Wondering when your memories of the train to Baku will blur with the Metra to the office. -30. The view from the window of the ‘L’ home a minigame of little pluses and minuses. A point here for spotting a place you missed or a site you know. A point gone for remembering why it’s good to leave in the first place.
The fat man who always seems to be talking to neighbors on his porch just north of the California stop, a power-up. The endless scream of concrete, cars and suburban office parks before you get to the city, a boss level of depression you have to push on through.
(I wonder what the guy whose job it is to check photos taken five minutes earlier thinks his job is. He’s not crosschecking the photo against anything other than my face. “Yep. Still no mustache,” he thinks to himself several hundred times a day.)
I got the right gifts for the right people. I’m reasonably coherent for the lack of sleep, I didn’t get sick on the plane, the Georgian wine bottles didn’t break and I didn’t lose anything of value on the trip. In this ritualized game we’ve made of travel, where you have to accumulate pictures, anecdotes and a couple boxes of local snacks for the office break room, I did all right.
The final tally of the homecoming game is how long the feeling lasts. Stress stores, so we somehow assume relaxation is equally easy to chuck in some Tupperware and keep in the freezer for later use.
The world doesn’t work like that. If at the end, the fond memories and wonderful times of an excursion outlast the jarring lament of coming home to bills, commutes and mysteriously thick letters from the IRS about your last filing, you’ve got a shot at winning.

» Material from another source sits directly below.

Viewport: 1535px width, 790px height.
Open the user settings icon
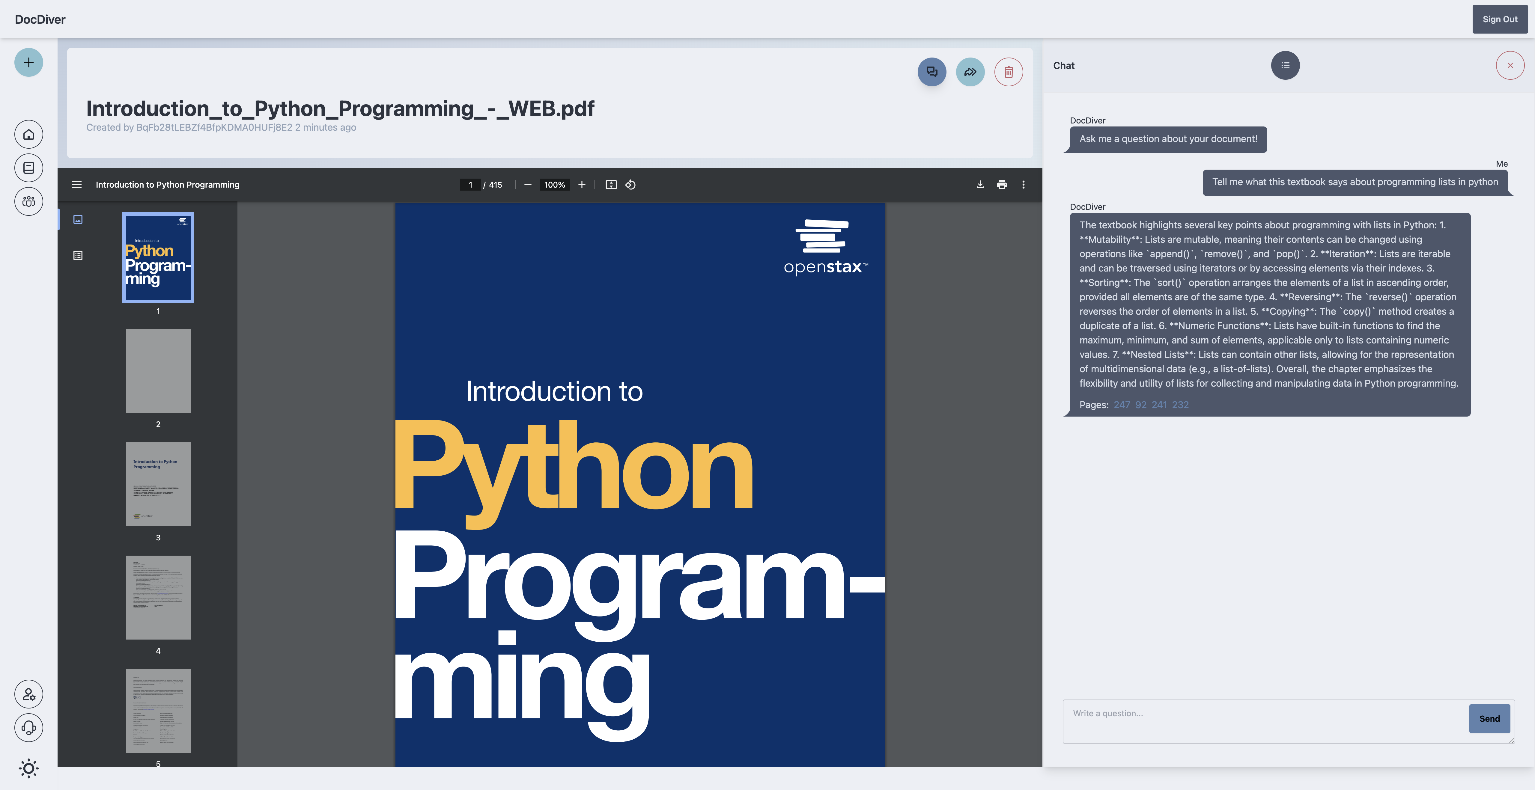pos(29,694)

Will I win this homecoming game? I’m not sure, but thinking back on the times spent and people met in three different countries, thinking about that morning on the rock beach at Batumi, thinking about the taste of Georgian wine, thinking about the view from Baku’s maiden’s tower and the night a blood-red moon hung pregnant over the Blue Mosque as cargo ships slipped silently through the straits, I’m feeling good about my odds.